## PAGE EXCERPT:

____________________

From Asia, with passion and daring

Keith Gallasch: Interview: Joseph Mitchell, OzAsia Festival


Joseph Mitchell, Artistic Director OzAsia 2015 Joseph Mitchell, Artistic Director OzAsia 2015
photo Randy Larcombe
Adelaide’s OzAsia Festival is soon to burst into new life with a thrilling program of contemporary performance, film and visual art from China, Taiwan, Japan and, above all, Indonesia, in a welcome move that will reveal some of the cultural scale and complexity of that nation.

The festival’s Artistic Director Joseph Mitchell—former Executive Producer at the Brisbane Festival and Senior Director and Producer at Luminato and the Toronto Festival—recalls being surprised, challenged and awed by Asian performance that breaks with tradition while, curiously, sustaining it.

This is the OzAsia Festival many of us have been waiting for, to see work we’ve only ever read about, glimpsed while travelling or, eager to learn, have never heard of, such is the paucity of contemporary Asian performance reaching Australia despite the dedication of a handful of producers. I met with the exuberant and passionate Mitchell in Sydney shortly after the Adelaide launch of his program.

What drove the choices you made?
As the only international arts festival in Australia focused on Asia there’s a great responsibility to ask serious questions about the landscape of contemporary performance across the region and who the artists are breaking new ground. We’re not aligned to any aspect of tradition, like Chinese New Year celebrations; OzAsia is an arts festival in which we get a better sense of contemporary Asia. The festival brief is enormous; we’re talking about two-thirds of the world’s population.

Miss Revolutionary Idol Berserker, OzAsia Miss Revolutionary Idol Berserker, OzAsia
photo courtesy Adelaide Festival Centre
What does Japan’s Miss Revolutionary Idol Berserker exemplify about your program?
They’re a group of 30 young artists living around Shinjuku in Tokyo. They’re not interested in traditional performance or text-based performance or replicating performing art practices from the West They’re exploring the boundaries of art on their own terms, which is what OzAsia is about.

What’s their medium?
It’s a complete amalgam of audience immersion, multimedia projection, theatricality and fast-pace choreographed movement. But if you said it was dance or theatre to a dance or theatre person they’d get upset. It’s not like anything you’ve seen before. They have a cult following in Japan and play in dingey 100-150 seat venues. I’ve seen them twice in Japan with audiences that might include a 50-year old businessman curious enough to go on his own or young uni students who’ve heard about a show where anything can happen.

They perform with such self-confidence that you take the show on as it is. You have to take your shoes off, wear a raincoat and you get pummelled with seaweed and tofu—the stereotypes of Japanese culture thrown in your face. They dance precisely with fluoro lights but at the same time it’s chaotic, with a lot of video projection and spoken word harking back to the young Japanese of the 1970s dissociating themselves from the culture of American occupation as well as from Japanese tradition and finding their own sense of identity. You can read all that in the work or just enter the madness for 45 minutes and say Wow!

Teater Garasi, The Streets, OzAsia Teater Garasi, The Streets, OzAsia
photo courtesy Adelaide Festival Centre
Indonesia features strongly in your program. Who are Teater Garasi?

____________________

## RECORDED DATA:
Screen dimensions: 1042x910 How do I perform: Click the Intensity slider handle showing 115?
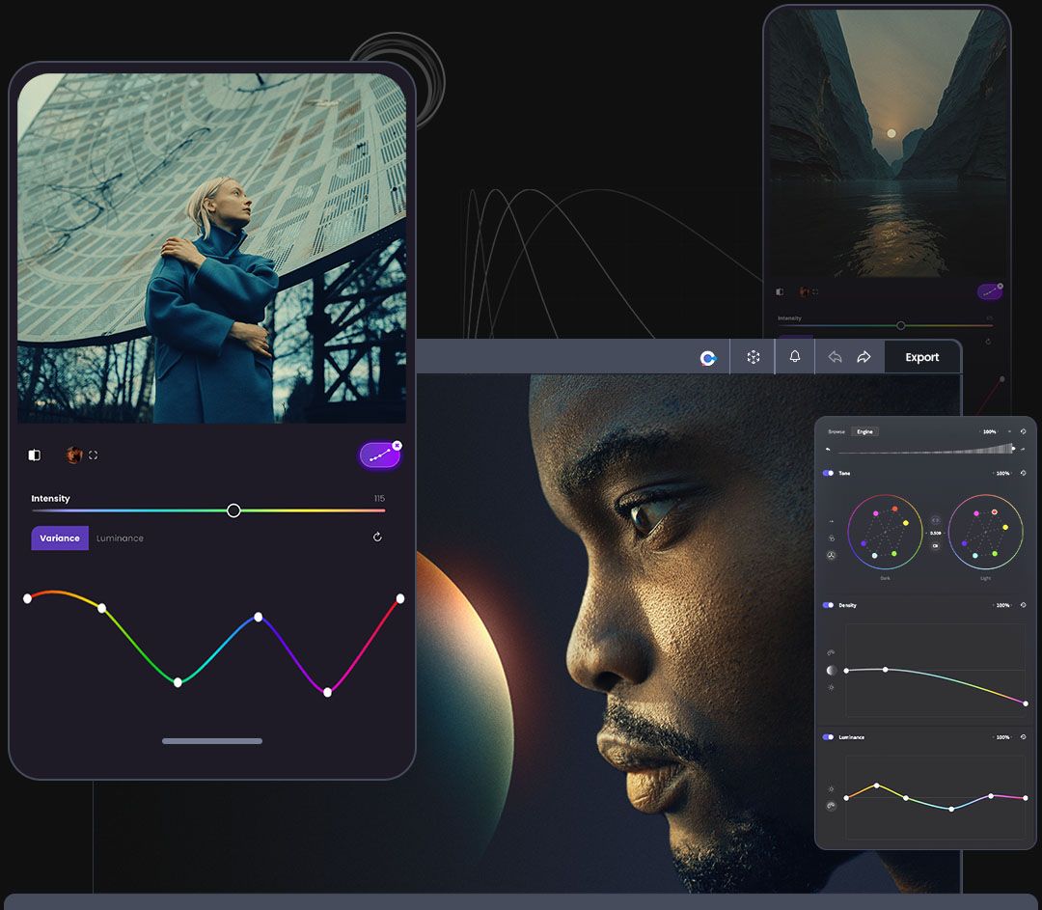(233, 510)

____________________

## TASKS FOR THIS EXERCISE:
• A. In the OzAsia Festival interview, how many young artists make up Miss Revolutionary Idol Berserker?
• B. Continue the OzAsia Festival interview from its last sentence.

## ANSWER SET:
• A. 30

• B.
Teater Garasi have been performing for 20 years, starting out as university students in Jogjakarta and hitting their stride in the post-New Order, post-1998 era when Indonesia found its feet as a democracy. They’ve built a body of work in the first decade of this century, not from text or improvisation or dance, but fusing styles in a process of their own involving history and politics and issues of wealth and poverty, the rural and the urban and asking ‘are we ready to be a democracy?’ They’ve toured through Asia and into Europe. The Streets is one of their most accessible works, others are dense and too culturally specific except perhaps for audiences in Singapore and Japan. Again, like Miss Revolutionary their work is immersive, someone will give you beer or beg or ask you for identification.

The Streets is dance theatre interspersed with monologues and statements about Indonesian culture now. Where else in the world does on an angle grinder cutting corrugated iron cut across a monologue in a dance theatre work? It’s what Jakarta is like.

Dear John Dear John
photo courtesy of Adelaide Festival Centre
Move Theatre’s John Cage appears to be an unusual choice.
Move Theatre’s Dear John features a dancer, a composer, a bowed piano player and installation and sound artists from Taiwan who’ve set up a black studio space with an installation of components that can be played by the artists and the audience. As a tribute to John Cage the work makes the audience hyper-aware of the sounds in the space around it. It’s not recreating or mimicking a Cage work but asks how he inspires us to play at the boundaries of music and contemporary performance-making in an immersive environment—it’s a living work of art that needs an audience that feels permitted to make it. It’s also a stunning, empowering work that comes from research, collaborating and thinking outside of the box.

You have included some explicitly traditional performance in your program.
The Indonesian Topang mask dance from the Cirebon province on the northern tip of Java has rarely been seen in Australia. It’s traditional dance but absolutely hypnotic and you can see how influential it’s been on contemporary performance makers with its commitment to dropping into character, letting go of the self, gesturing to the gods. For another of their works Theatre Gerassi went and studied the practice; it’s not evident in the final product but it is there. The 600-year old choreography is stunning and still relevant.

Performance art has a special place in the festival as well as contemporary theatre. Does it connect with traditional performance?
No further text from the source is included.